Collected data
◆ ◆ ◆
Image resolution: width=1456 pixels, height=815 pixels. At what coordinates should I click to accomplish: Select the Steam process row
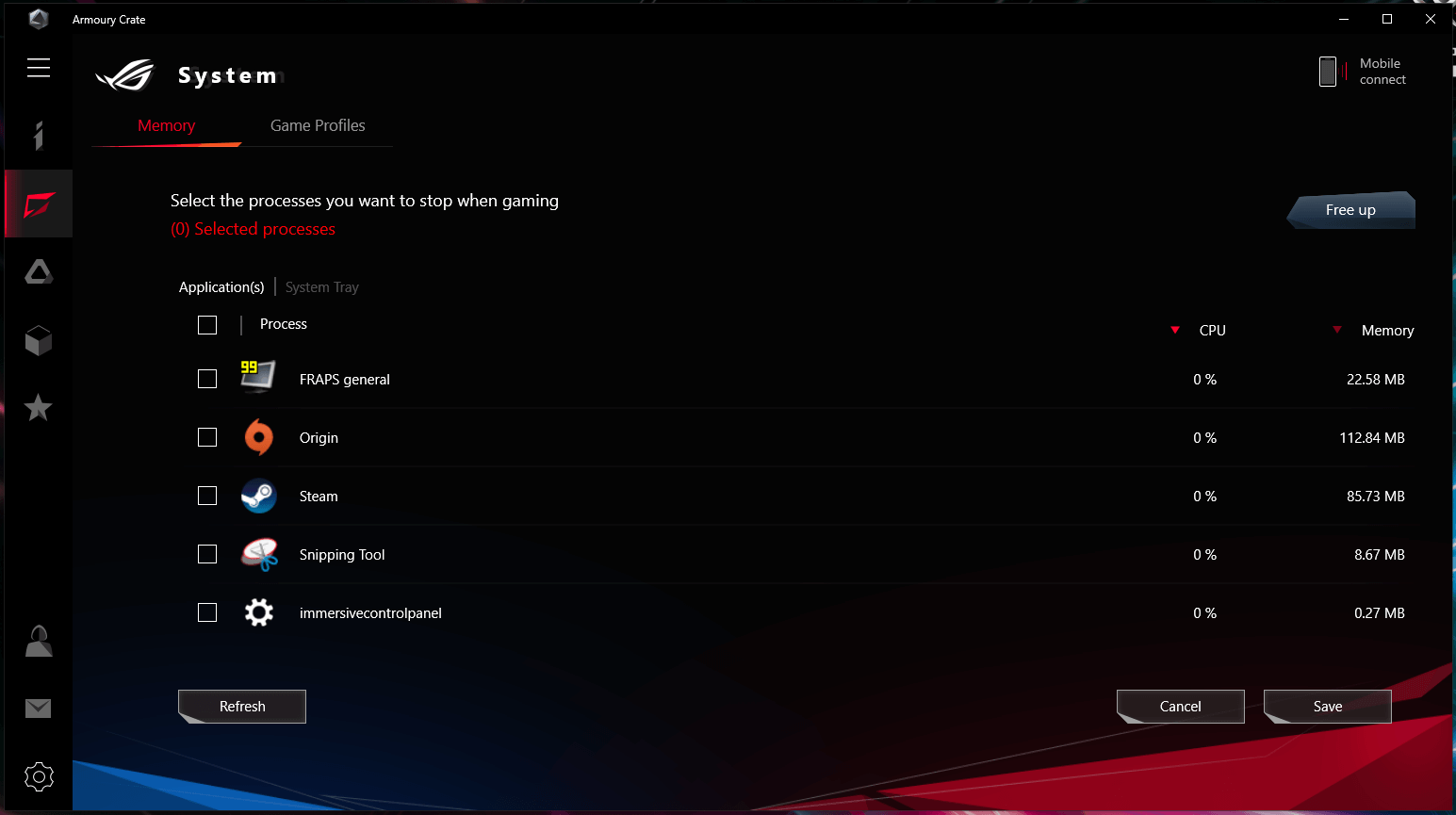pyautogui.click(x=801, y=496)
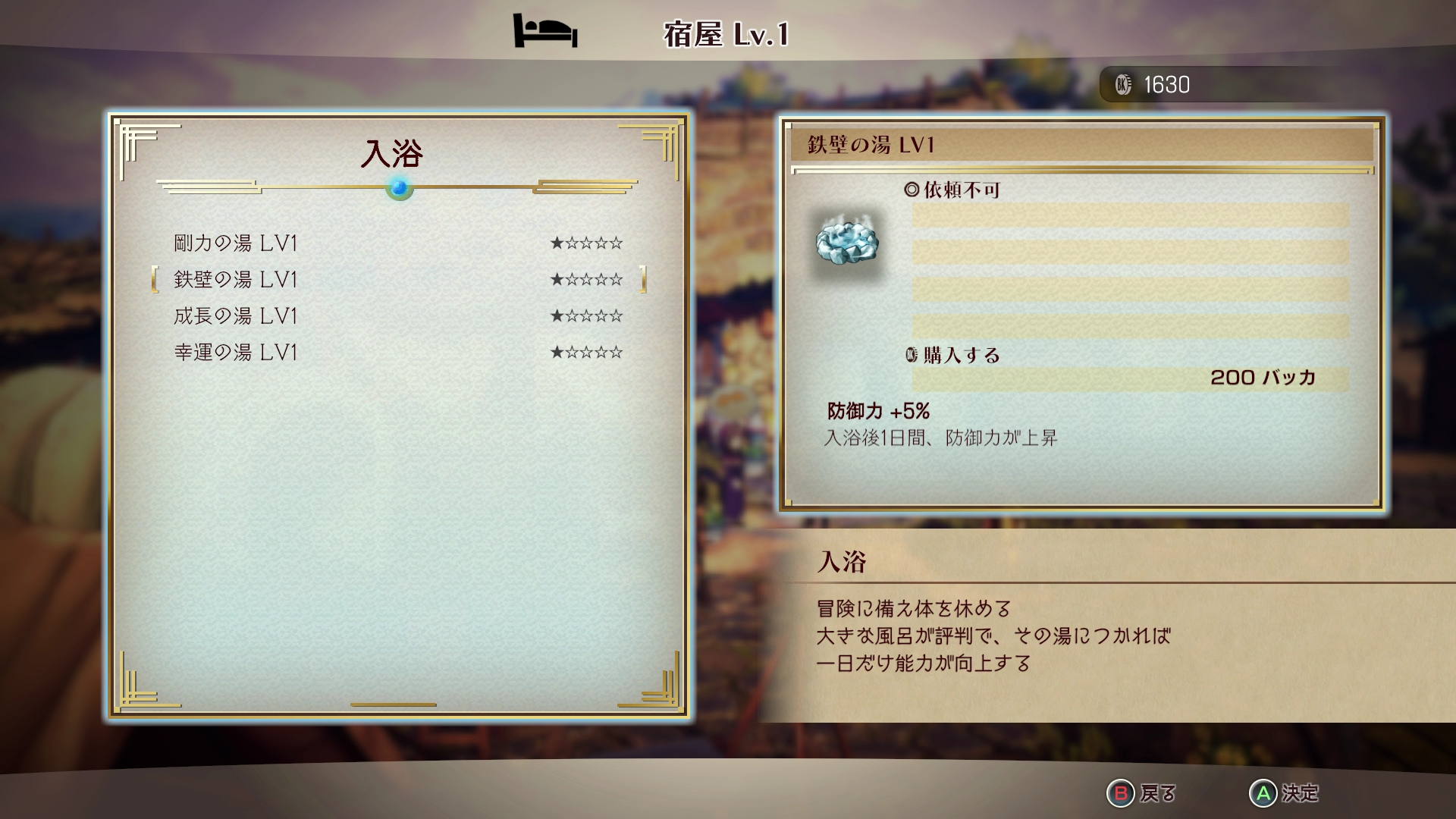This screenshot has height=819, width=1456.
Task: Click the 1630 money counter
Action: (x=1166, y=84)
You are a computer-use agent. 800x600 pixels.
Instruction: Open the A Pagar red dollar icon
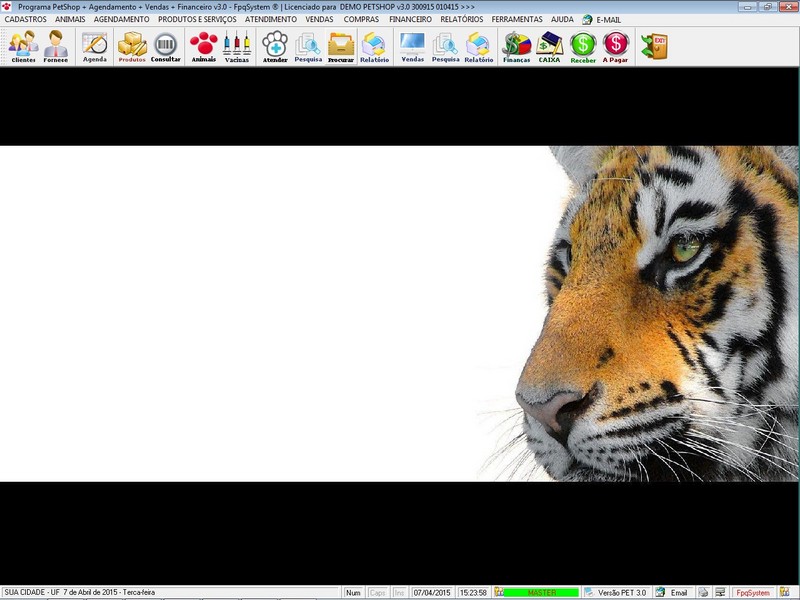point(616,46)
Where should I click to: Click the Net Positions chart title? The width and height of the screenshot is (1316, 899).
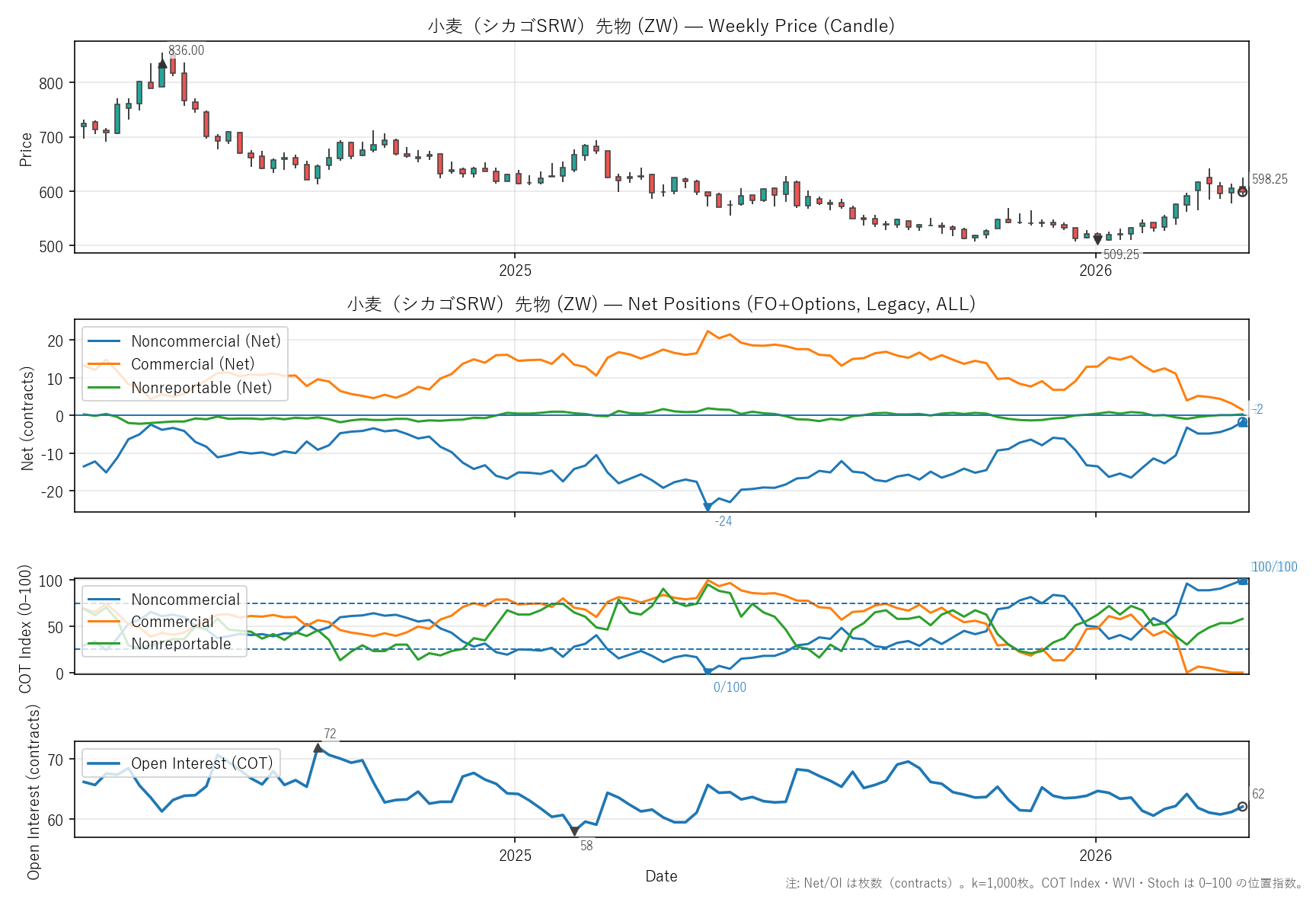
◆ ◆ ◆
● **Activity**
All entries above are to be reproduced exactly, with no pictures.

● **Result of this task**
Image resolution: width=1456 pixels, height=815 pixels. At what coordinates should I click to accomplish: Select the Steam process row
pyautogui.click(x=801, y=496)
This screenshot has height=819, width=1456.
Task: Click the 1630 money counter
Action: (x=1166, y=84)
You are a computer-use agent. 800x600 pixels.
Instruction: Open the A Pagar red dollar icon
point(616,46)
Where should I click to: Click the Net Positions chart title? The width and height of the screenshot is (1316, 899).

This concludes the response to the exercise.